The figure above (\(\ref{fig1}\)) depicts the price computed for three different strikes \(K=80,100,\) and \(120\) where the blue solid line represents the price computed by the BS model and the red dashed line repesents the prices computed by the COS method. Next we represent the absolute error and CPU time usuage for the COS method as the measure of the performance.
| N | N16 | N32 | N64 | N128 |
|---|---|---|---|---|
| msec. | 3.66e-01 | 3.710000e-01 | 4.164400e-01 | 4.241371e-01 |
| abs. err. K=80 | 3.66e+00 | 7.441700e-01 | 1.922192e-02 | 1.305295e-07 |
| abs. err. K=100 | 3.88e+00 | 5.279164e-01 | 1.515078e-02 | 3.868614e-07 |
| abs. err. K=120 | 3.17e+00 | 8.132994e-01 | 2.135178e-02 | 3.496943e-07 |
As we can see from table (\(\ref{tab1}\)), the number of point estimation \(N\) does not increase significantly. Also the errors reduces as we increase \(N\).

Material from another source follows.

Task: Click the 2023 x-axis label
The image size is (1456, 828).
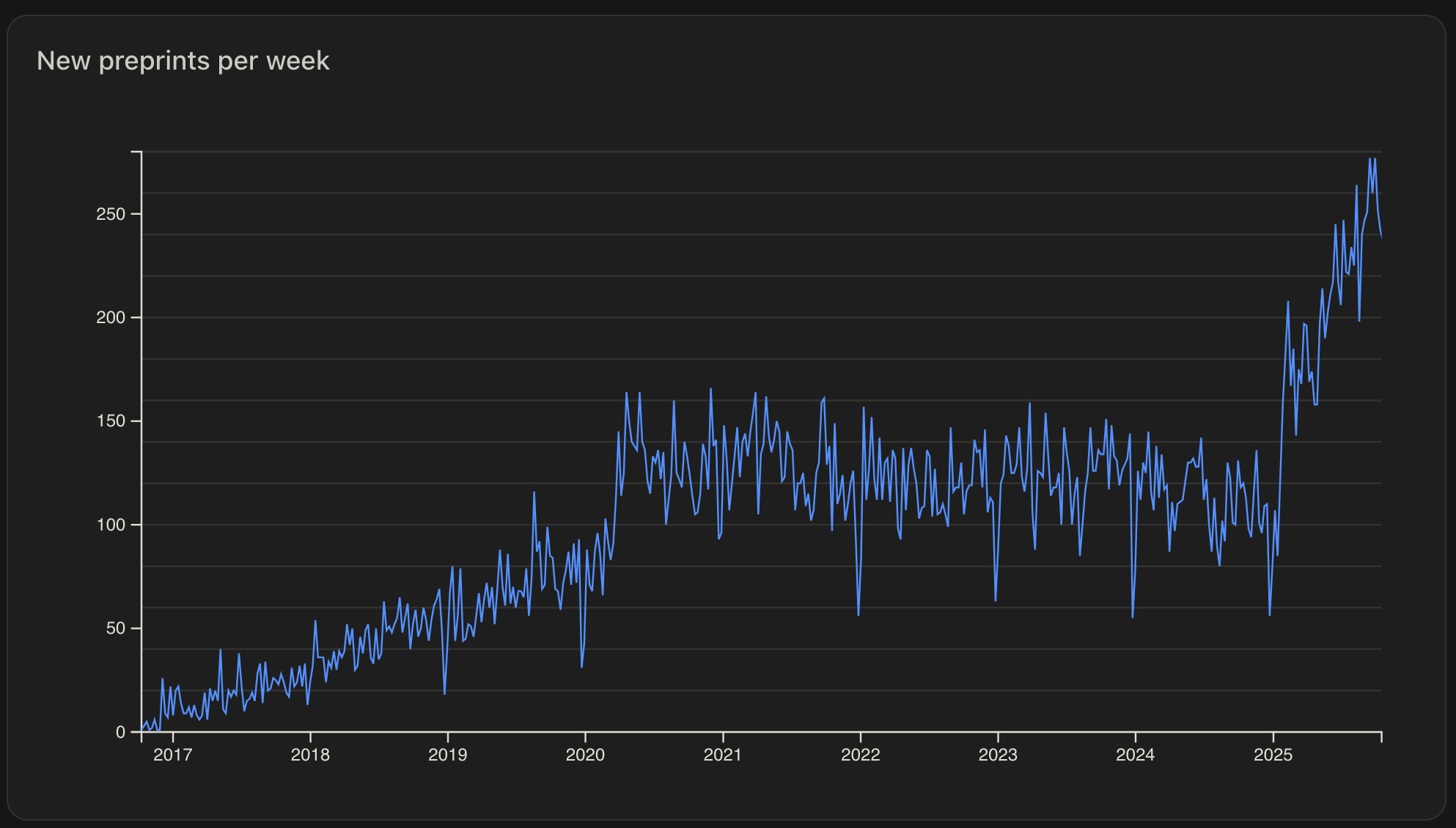Action: point(998,755)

In this section we present a similar numerical results that we provided for the COS method. For the inverse transformations, we use the box muller transformation. Here we generate \(N=10,000\) asset price paths and estimate 40 of the option prcies for \(K=100\) and we obtain the following figure
40 Estimates of the option price for K=100 by RQMC method
The mean of the 40 estimates is very close to the true mean by Black-Scholes option price for case \(K=100\). We run few more simulations changing \(K\) values and obtained similar close approximations. However, run-time is significantly higher for the RQMC approximations.

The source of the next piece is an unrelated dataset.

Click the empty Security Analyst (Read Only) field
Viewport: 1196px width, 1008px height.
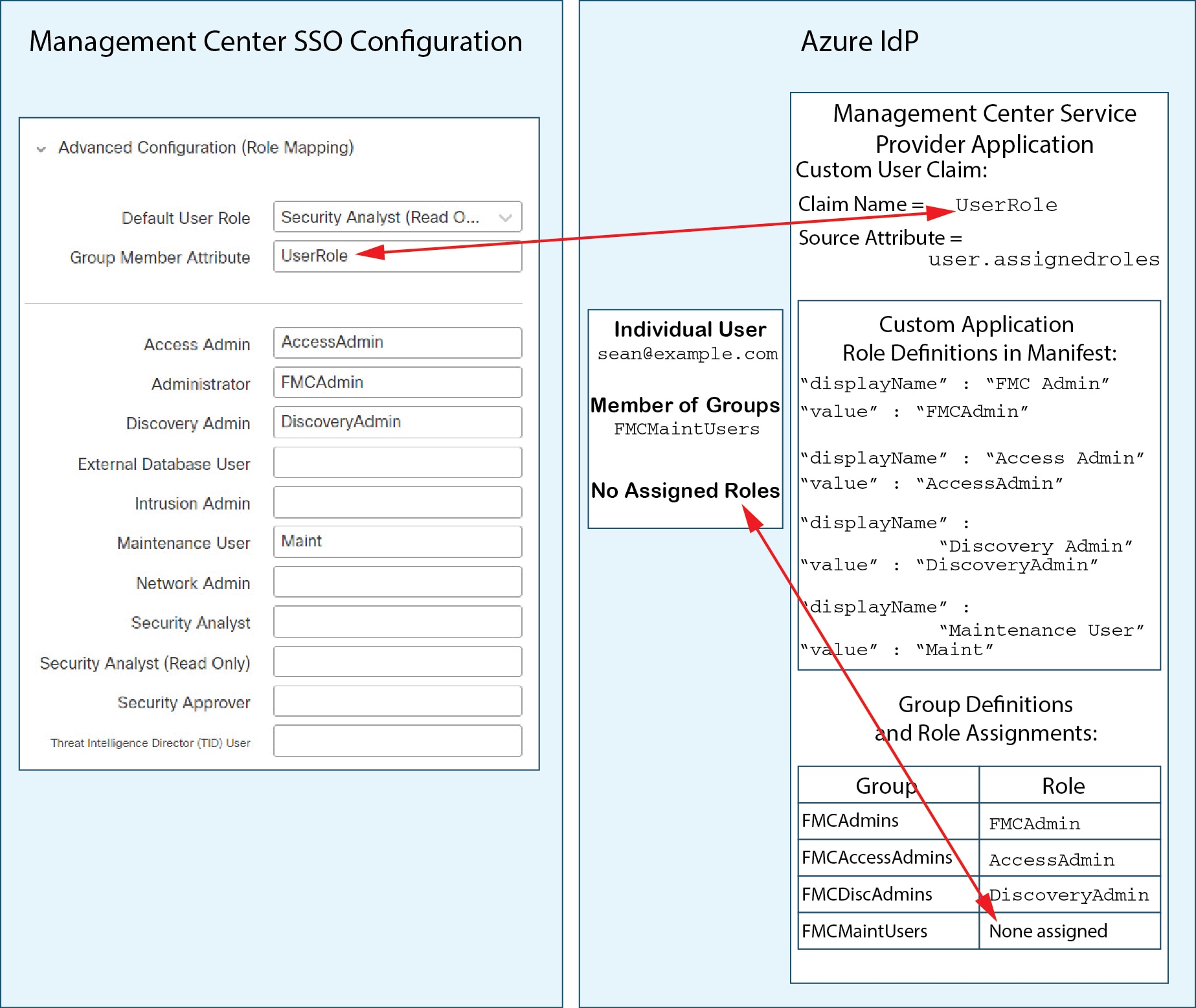[x=398, y=661]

Now we present the combined summary of the numerical experiments we had so far. In table (\(\ref{tab2}\)) and (\(\ref{tab3}\)) we see that both of the methods works very well. However, run time is higher for the randomized quasi-Monte Carlo method, but absolute error is less than that of the COS method.
| K | BS | COS | COS.Abs.Err | COS.RT.msec |
|---|---|---|---|---|
| 80 | 20.80 | 21.54 | 7.4e-01 | 0.36600 |
| 100 | 3.66 | 3.13 | 5.3e-01 | 0.37100 |
| 120 | 0.04 | 0.85 | 8.1e-01 | 0.41644 |
| K | BS | RQMC | RQMC.Abs.Err | RQMC.RT.sec |
|---|---|---|---|---|
| 80 | 20.80 | 20.81 | 1.0e-02 | 8.32 |
| 100 | 3.66 | 3.73 | 7.0e-02 | 8.38 |
| 120 | 0.04 | 0.18 | 1.4e-01 | 8.69 |
In figure (\(\ref{fig3}\)) we see the combined option price estimations for those three strike prices. We notice that the RQMC gives more closer approximation to the BS estimate.
Price comparision of BS method, COS method, and RQMC method
In conclusion, we conclude that RQMC provides a better approximation for estimating the European option price. Even though it takes a bit longer to converge, still RQMC may be preferred over the COS method. Since using a large number of point estimations in the COS method provides overfitting and a too-small interval of the estimation, therefore, RQMC method may be chosen over the COS method. Moreover, the COS method requires more parameters to estimate the option price, and choosing the truncation interval parameter \(L\) may cause an increase in the error estimation.